[Top][All Lists]
[Date Prev][Date Next][Thread Prev][Thread Next][Date Index][Thread Index]
Re: FYI, new, rare failure on rawhide
From: |
Jim Meyering |
Subject: |
Re: FYI, new, rare failure on rawhide |
Date: |
Wed, 16 Nov 2011 22:24:42 +0100 |
Paul Eggert wrote:
> Possibly a bug in the file system or kernel?
> An earlier part of the code does this:
>
> /* lines 57 and 58 of test-utimens.h */
> ASSERT (func (BASE "file", ts) == 0);
> ASSERT (stat (BASE "file", &st1) == 0);
>
> and this relies on st_ctime being marked for update in the first
> line, and being actually updated before the second line takes effect.
> This is pretty easy to get wrong, and many file systems do get similar
> things wrong, particularly under high load.
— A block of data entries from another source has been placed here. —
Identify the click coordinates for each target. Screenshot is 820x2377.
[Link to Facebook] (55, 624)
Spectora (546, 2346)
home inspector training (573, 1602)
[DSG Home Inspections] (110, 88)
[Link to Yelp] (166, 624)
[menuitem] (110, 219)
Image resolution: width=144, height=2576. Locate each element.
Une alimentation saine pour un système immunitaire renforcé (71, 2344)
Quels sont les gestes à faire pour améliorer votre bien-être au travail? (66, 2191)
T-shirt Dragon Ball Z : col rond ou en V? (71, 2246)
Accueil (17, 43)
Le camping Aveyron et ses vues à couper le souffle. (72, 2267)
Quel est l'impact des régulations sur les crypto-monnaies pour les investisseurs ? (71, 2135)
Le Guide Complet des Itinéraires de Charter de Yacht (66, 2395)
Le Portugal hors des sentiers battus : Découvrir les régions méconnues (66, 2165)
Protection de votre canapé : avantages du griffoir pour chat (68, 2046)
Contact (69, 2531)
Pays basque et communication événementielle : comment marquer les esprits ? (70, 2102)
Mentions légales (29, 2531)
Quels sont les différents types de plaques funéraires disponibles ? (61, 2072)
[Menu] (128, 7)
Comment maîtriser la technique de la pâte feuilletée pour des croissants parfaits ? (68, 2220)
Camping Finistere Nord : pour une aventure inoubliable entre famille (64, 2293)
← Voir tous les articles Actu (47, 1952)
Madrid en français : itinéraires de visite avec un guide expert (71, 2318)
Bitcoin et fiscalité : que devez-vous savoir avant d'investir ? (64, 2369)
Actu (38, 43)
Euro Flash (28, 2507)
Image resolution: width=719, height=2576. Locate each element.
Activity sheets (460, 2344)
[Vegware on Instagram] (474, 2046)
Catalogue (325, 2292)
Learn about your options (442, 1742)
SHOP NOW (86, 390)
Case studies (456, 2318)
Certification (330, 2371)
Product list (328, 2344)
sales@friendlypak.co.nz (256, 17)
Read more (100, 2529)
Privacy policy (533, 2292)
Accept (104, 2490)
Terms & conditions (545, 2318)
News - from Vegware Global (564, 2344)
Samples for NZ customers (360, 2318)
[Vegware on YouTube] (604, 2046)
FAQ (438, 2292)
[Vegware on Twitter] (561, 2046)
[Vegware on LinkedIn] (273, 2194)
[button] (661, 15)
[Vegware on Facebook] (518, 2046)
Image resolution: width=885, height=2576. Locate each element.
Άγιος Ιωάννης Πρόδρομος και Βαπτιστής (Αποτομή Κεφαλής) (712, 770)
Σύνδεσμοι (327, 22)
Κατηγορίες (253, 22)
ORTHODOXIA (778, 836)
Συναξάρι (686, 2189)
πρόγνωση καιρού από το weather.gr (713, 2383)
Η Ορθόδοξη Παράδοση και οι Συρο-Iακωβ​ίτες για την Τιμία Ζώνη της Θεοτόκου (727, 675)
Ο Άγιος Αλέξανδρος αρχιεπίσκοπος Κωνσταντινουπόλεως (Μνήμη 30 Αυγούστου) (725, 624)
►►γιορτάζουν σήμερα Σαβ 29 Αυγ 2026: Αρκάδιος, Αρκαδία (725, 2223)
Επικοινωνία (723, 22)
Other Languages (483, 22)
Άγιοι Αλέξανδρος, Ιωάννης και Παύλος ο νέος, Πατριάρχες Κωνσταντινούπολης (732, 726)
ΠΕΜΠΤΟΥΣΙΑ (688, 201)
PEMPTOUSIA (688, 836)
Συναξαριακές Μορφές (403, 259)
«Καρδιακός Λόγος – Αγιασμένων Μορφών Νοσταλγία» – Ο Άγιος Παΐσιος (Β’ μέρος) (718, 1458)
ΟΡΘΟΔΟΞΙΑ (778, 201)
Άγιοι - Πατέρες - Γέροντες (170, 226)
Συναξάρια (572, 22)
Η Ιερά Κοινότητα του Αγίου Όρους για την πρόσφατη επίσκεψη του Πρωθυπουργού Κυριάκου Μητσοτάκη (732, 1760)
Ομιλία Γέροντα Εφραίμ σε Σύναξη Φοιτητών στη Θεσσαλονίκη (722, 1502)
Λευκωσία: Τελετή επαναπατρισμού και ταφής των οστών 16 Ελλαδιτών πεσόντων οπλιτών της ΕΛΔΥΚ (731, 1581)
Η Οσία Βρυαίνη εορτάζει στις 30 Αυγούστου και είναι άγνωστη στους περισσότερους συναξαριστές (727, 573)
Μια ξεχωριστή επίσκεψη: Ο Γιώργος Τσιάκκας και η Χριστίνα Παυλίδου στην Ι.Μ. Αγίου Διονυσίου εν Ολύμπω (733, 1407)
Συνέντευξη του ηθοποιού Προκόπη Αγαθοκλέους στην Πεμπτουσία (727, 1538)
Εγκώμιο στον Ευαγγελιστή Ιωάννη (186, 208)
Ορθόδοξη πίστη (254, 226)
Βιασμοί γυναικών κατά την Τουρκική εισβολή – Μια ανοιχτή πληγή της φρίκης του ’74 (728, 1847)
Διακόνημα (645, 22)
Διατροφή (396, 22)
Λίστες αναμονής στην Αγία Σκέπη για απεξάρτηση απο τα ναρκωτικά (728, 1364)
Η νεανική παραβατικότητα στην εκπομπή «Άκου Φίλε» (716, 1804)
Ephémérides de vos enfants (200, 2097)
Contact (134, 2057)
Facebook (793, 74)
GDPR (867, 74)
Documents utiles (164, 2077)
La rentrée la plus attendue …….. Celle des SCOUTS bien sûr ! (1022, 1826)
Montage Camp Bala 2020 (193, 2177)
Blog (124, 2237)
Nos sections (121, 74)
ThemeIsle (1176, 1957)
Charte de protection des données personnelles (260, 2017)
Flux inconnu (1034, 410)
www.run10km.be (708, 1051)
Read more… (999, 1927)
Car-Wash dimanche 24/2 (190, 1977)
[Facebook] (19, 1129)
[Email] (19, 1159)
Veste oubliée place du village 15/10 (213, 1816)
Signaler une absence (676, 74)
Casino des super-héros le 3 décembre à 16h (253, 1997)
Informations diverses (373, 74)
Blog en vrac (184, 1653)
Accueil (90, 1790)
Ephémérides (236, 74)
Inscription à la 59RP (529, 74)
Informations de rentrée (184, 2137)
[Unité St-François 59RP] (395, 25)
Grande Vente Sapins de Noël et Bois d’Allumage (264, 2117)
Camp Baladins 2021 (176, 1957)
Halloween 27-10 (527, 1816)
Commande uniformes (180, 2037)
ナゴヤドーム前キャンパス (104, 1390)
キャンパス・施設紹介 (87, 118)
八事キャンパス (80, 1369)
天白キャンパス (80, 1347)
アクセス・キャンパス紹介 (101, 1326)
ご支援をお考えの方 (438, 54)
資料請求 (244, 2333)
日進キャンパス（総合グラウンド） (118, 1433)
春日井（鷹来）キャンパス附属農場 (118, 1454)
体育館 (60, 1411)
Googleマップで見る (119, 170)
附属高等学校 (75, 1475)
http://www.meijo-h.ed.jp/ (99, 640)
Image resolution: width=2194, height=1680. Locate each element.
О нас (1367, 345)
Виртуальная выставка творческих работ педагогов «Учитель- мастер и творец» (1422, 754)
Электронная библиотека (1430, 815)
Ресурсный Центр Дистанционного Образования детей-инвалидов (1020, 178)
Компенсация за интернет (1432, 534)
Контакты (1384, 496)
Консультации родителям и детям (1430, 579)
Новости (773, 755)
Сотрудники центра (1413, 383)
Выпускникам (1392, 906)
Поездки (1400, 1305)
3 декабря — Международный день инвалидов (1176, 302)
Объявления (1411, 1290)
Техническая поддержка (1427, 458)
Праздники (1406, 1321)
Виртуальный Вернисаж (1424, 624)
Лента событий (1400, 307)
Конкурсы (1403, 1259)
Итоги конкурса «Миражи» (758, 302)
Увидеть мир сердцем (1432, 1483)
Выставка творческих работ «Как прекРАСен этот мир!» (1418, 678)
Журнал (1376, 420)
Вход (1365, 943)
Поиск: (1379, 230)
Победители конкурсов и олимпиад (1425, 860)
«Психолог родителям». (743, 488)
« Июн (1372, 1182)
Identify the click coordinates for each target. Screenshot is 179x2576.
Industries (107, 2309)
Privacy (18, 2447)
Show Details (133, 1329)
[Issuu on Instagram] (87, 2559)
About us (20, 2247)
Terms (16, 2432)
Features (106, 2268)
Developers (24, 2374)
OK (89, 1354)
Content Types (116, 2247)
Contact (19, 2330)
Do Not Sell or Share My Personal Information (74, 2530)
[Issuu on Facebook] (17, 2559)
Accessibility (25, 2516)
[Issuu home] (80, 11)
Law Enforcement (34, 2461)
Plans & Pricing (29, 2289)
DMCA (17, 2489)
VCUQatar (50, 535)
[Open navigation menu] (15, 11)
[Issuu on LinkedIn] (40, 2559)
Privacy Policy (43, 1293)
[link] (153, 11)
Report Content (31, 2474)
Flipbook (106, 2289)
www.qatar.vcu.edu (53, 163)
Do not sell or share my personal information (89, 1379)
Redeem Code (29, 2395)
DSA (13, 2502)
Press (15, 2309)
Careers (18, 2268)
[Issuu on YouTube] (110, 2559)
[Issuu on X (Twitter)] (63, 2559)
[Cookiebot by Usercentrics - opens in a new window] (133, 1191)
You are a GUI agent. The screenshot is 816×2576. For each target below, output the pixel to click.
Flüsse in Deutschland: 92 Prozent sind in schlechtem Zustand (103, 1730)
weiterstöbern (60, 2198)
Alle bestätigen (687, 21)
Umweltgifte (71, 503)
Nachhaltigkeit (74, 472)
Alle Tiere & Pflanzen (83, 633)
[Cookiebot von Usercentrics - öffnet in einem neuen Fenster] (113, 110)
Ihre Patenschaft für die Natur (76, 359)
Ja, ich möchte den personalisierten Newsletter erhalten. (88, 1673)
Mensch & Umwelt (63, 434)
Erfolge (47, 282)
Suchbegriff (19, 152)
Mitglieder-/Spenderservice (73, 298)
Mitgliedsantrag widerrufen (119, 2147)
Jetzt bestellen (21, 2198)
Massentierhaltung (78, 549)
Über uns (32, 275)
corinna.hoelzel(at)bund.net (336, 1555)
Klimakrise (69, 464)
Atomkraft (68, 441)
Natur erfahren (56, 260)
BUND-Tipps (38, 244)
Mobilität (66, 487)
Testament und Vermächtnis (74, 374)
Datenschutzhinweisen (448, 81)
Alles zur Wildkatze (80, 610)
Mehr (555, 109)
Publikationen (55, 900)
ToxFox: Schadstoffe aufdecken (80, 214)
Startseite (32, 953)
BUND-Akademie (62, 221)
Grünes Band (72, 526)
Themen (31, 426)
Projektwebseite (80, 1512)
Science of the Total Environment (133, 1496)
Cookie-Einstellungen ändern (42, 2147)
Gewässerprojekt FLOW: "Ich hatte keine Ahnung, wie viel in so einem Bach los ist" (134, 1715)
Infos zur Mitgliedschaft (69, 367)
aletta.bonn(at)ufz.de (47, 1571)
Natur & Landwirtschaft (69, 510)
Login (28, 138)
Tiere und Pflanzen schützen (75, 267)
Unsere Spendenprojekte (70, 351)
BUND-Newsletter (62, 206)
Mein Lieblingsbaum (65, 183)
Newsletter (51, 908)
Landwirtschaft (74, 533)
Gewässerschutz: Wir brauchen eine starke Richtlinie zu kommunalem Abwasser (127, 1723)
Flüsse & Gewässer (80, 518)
If my guess is right,
> it should be easy to verify by instrumenting those lines.
>
> There is a similar issue here:
>
> /* lines 98 and 99 (/
> ASSERT (func (BASE "file", ts) == 0);
> ASSERT (stat (BASE "file", &st2) == 0);
>
> Of course this is just a long-distance guess....
I think it comes down to either a bug, or
that somehow "nap()" is not sleeping long enough.
Details on how this file system is mounted:
(it's SSD-backed in a rawhide guest, 3.2.0-0.rc1.git4.1.fc17.x86_64)
$ grep vda4 /proc/mounts
/dev/vda4 / ext4 rw,seclabel,relatime,user_xattr,barrier=1,data=ordered 0 0
There seem to be at least three points at which I'm seeing failed assertions.
I caught this by changing the abort() in macros.h's ASSERT definition to
be sleep(9999999) and by running parallel "make check" jobs until one hung.
Then attached with gdb:
#2 0x0000000000403c28 in test_lutimens (func=0x401e10 <do_lutimens1>,
print=false) at test-lutimens.h:66
(gdb) l
61 }
62 ASSERT (stat (BASE "file", &st2) == 0);
63 ASSERT (st2.st_atime == Y2K);
64 ASSERT (st2.st_mtime == Y2K);
65 if (check_ctime)
66 ASSERT (st1.st_ctime < st2.st_ctime
67 || (st1.st_ctime == st2.st_ctime
68 && get_stat_ctime_ns (&st1) < get_stat_ctime_ns
(&st2)));
69
70 /* Play with symlink timestamps. */
(gdb) p st1.st_ctim
$1 = {
tv_sec = 1321473919,
tv_nsec = 914482118
}
(gdb) p st2.st_ctim
$2 = {
tv_sec = 1321473919,
tv_nsec = 914482118
}
Equal structs. Definitely indicates failure, somewhere.
======================================================================
Trying again, I hit a sleep on the 8th trial.
Note, it's in a different file and with different var names,
but the same condition: unchanged ctime. This time, I was using a
40-millisecond delay, just in case 20 was close but not enough.
#2 0x0000000000402ad3 in test_utimens (func=0x401e50 <do_utimens>, print=false)
at test-utimens.h:135
135 ASSERT (st2.st_ctime < st3.st_ctime
(gdb) p st2.st_ctim
$1 = {
tv_sec = 1321476466,
tv_nsec = 27092765
}
(gdb) p st3.st_ctim
$2 = {
tv_sec = 1321476466,
tv_nsec = 27092765
}
======================================================================
I did it one more time:
#2 0x0000000000405153 in test_futimens (print=<optimized out>,
func=0x402930 <do_futimens>) at test-futimens.h:148
148 ASSERT (st2.st_ctime < st3.st_ctime
(gdb) p st2.st_ctim
$1 = {
tv_sec = 1321478037,
tv_nsec = 577808187
}
(gdb) p st3.st_ctim
$2 = {
tv_sec = 1321478037,
tv_nsec = 577808187
}
Then examined the ctime of the actual file:
$ stat --fo=%.Z test-utimens.tfile
1321478037.577808187
Yes, it matches. This was also with the 40-millisecond delay.
This time it took 65 iterations.
Tomorrow I'll write a better test.
I suspect that "make check" is not exercising it thoroughly enough.